In the context of streaming video interaction, effective engagement requires LMMs to not only recognize visual content but also to track dynamic changes throughout the video. Current approaches often limit their analysis to video frames available at the moment a question is posed, neglecting significant content alterations that may occur during the response time. This delay can hinder user experience, especially in dynamic environments where timely updates are crucial.

To overcome these challenges, we introduce StreamChat, a novel method that equips LLMs with the most recent video information at each decoding step. We use a sliding window approach to update the visual context for LLM. This dynamic interaction allows for more accurate and timely responses, addressing the shortcomings of existing models.

Architecture

We introduce an flexible and efficient architecture based on cross-attention mechanism for connection visual inputs and LLM. The cross-attention operation is much more efficient when running at a high FPS. We also introduce some modifications to improve the final performance on benchmarks, such as V-FFN and linear gate.

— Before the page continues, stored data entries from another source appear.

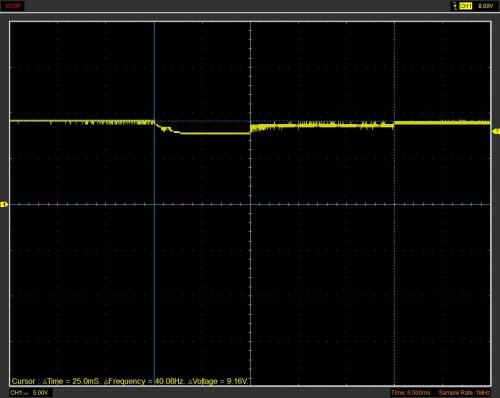Click the CH1 coupling symbol in bottom bar
500x398 pixels.
[x=26, y=394]
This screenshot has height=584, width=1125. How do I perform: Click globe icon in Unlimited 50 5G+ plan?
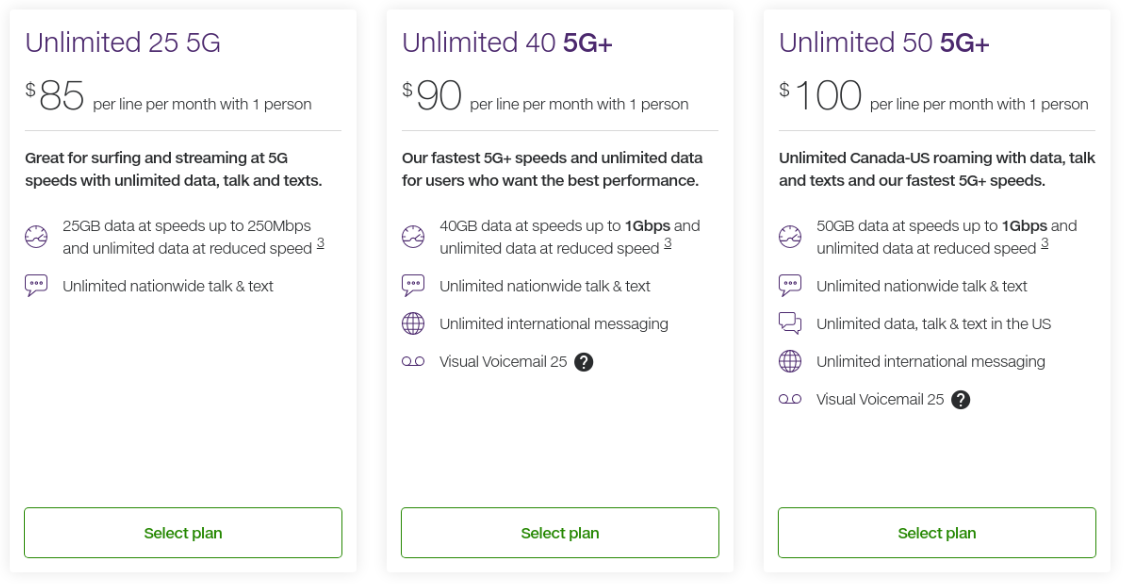pos(790,362)
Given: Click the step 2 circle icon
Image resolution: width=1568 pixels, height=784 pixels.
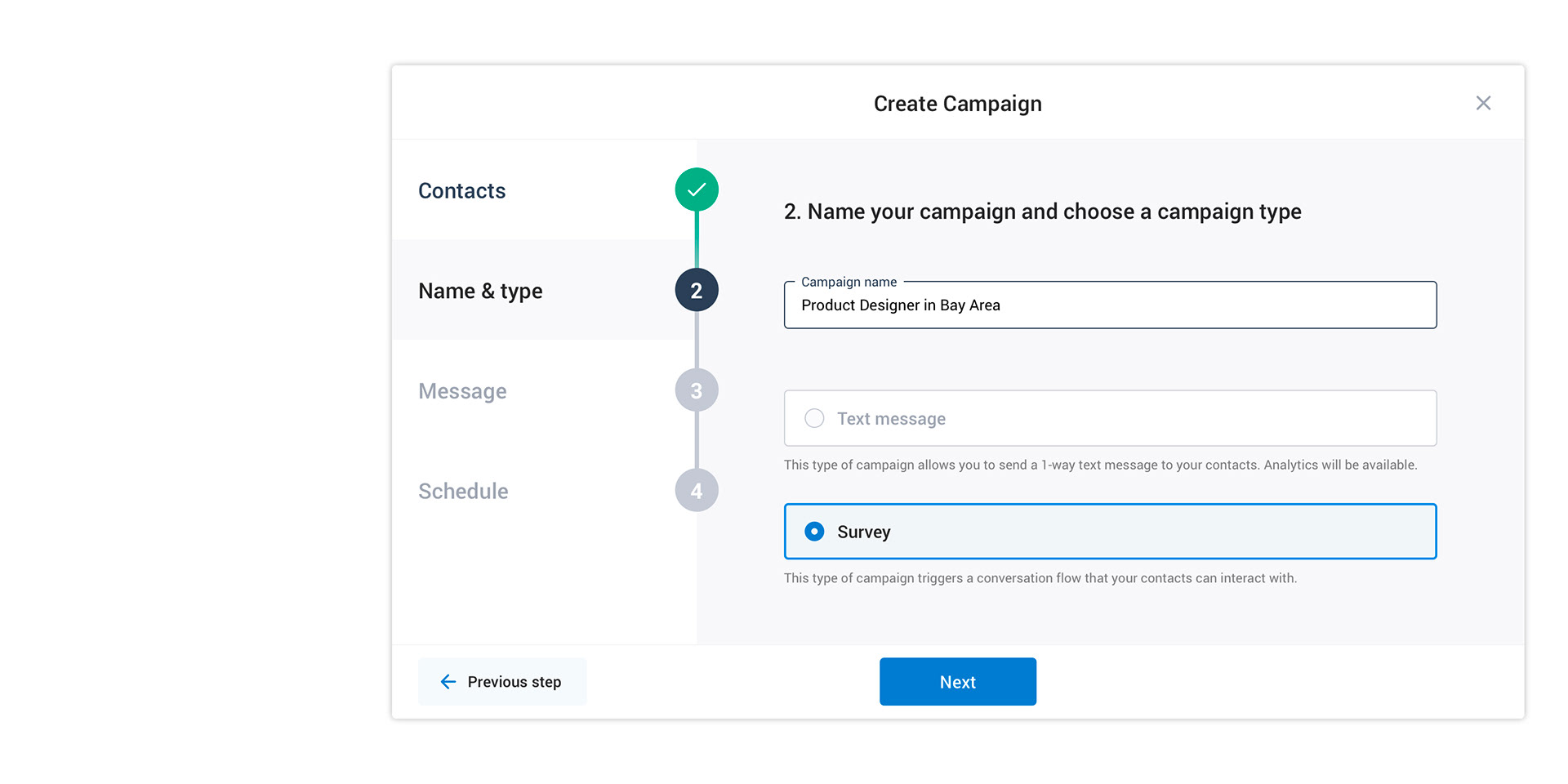Looking at the screenshot, I should coord(697,290).
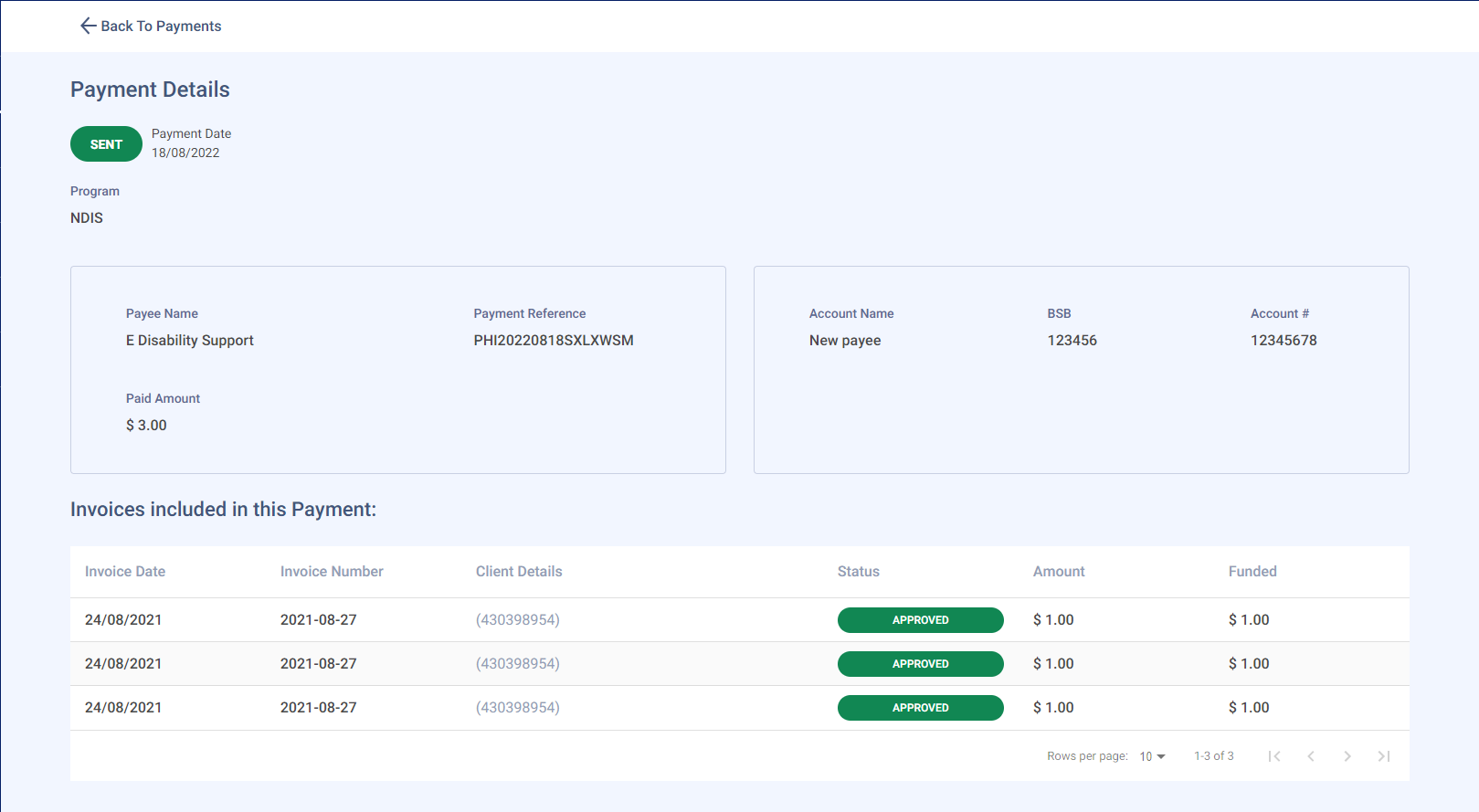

During inference, we employ a parallel approach to ensure efficient. We utilize separate a thread to continuously read the video stream and store the extracted visual tokens in a First-In-First-Out (FIFO) queue. When the LLM requires decoding to generate a response, it acquires the latest video tokens from the FIFO queue. The model then incorporates this current information to decode the next token, ensuring that its responses are informed by the most up-to-date video stream context.

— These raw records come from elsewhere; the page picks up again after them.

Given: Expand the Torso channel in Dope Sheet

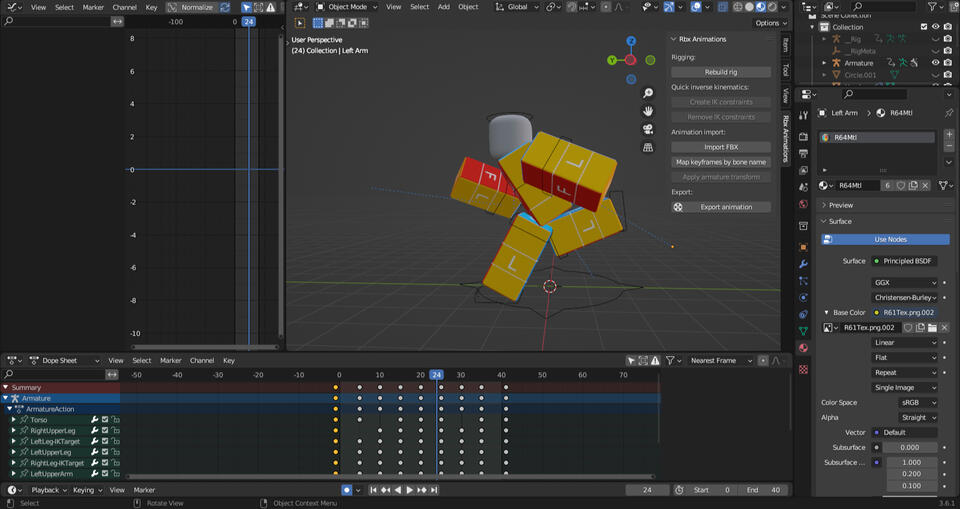Looking at the screenshot, I should [x=14, y=420].
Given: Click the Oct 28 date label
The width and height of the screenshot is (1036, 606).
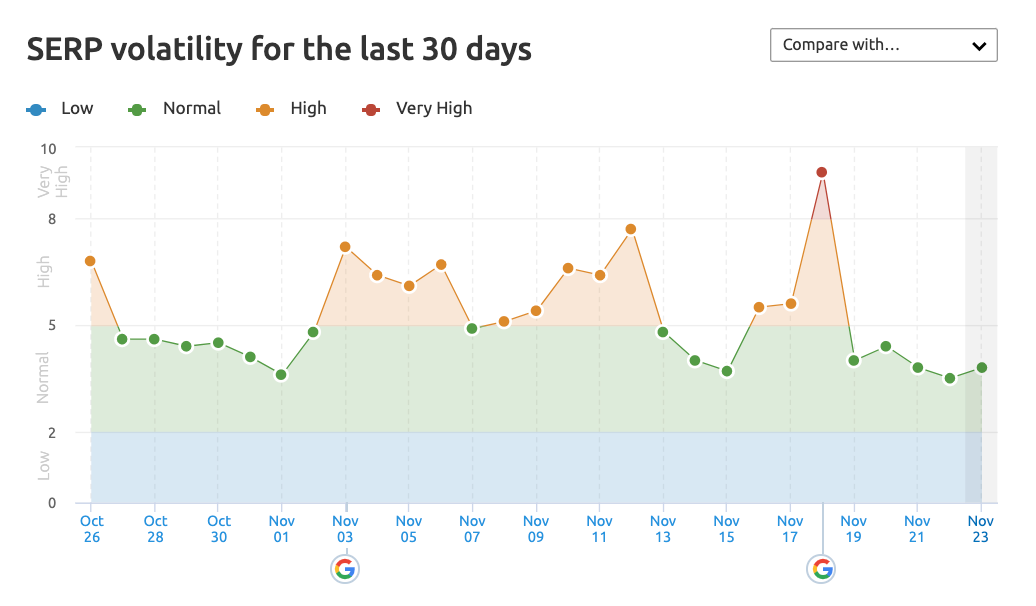Looking at the screenshot, I should 155,528.
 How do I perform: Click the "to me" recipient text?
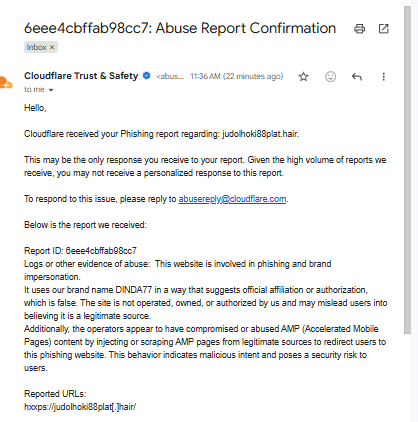(34, 90)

To better model the positional information of streaming video and text, we propose parallel 3D-RoPE that extends traditional 1D-RoPE to 3D space with a parallel arrangement of visual and text tokens. Given a text token and a visual token at the same timestamp, we apply the same temporal index for them. The parallel arrangement is crucial for the high FPS inference in the streaming setting, where the traditional arrangement may have a significant temporal positional gap between two adjacent text tokens while our approach ensures their continuity.

Dense Instruction Data

In addition to existing image/video instruction data, we create a new dense instruction data based on dense caption data. One dense instruction data consists of several (time interval, instruction, answer) triplets, with each word of the instruction-answer pairs annotated with a timestamp in a heuristic manner. During training, we employ attention masks to ensure that each text token can only attend to video information before its corresponding timestamp. This method effectively simulates the conditions of streaming interaction throughout the training process.

StreamChat Results

Qualitative Examples

We provide a qualitative evaluation of StreamChat's capabilities on streaming video. While previous methods only answer the question using the visual context up to the moment the question is asked, StreamChat can dynamically update its visual context alongside the streaming video and adapt its answer accordingly. We show that StreamChat can better capture dynamic video content and provide more accurate answers.

Quantitative Results

To evaluate LMMs' streaming interaction capabilities, we construct a streaming evaluation benchmark from existing dense caption datasets. we use Gemini-1.5-Pro as the judge for performance evaluation. We feed the ground truth answer along with the outputs from the two models to the judge and ask the judge to determine which model's answer is better.

We also demonstrate that StreamChat achieves competitive performance on existing image and video benchmarks.

BibTeX


      @article{liu2024streamchat,
        title={StreamChat: Chatting with Streaming Video},
        author={Jihao Liu and Zhiding Yu and Shiyi Lan and Shihao Wang and Rongyao Fang and Jan Kautz and Hongsheng Li and Jose M. Alvare},
        year={2024},
        eprint={2412.08646},
        archivePrefix={arXiv},
        primaryClass={cs.CV},
        url={https://arxiv.org/abs/2412.08646}, 
      }

StreamChat: Chatting with Streaming Video

Our model can continuously follows the dynamic content of the streaming video and uses up-to-date video content to answer the question.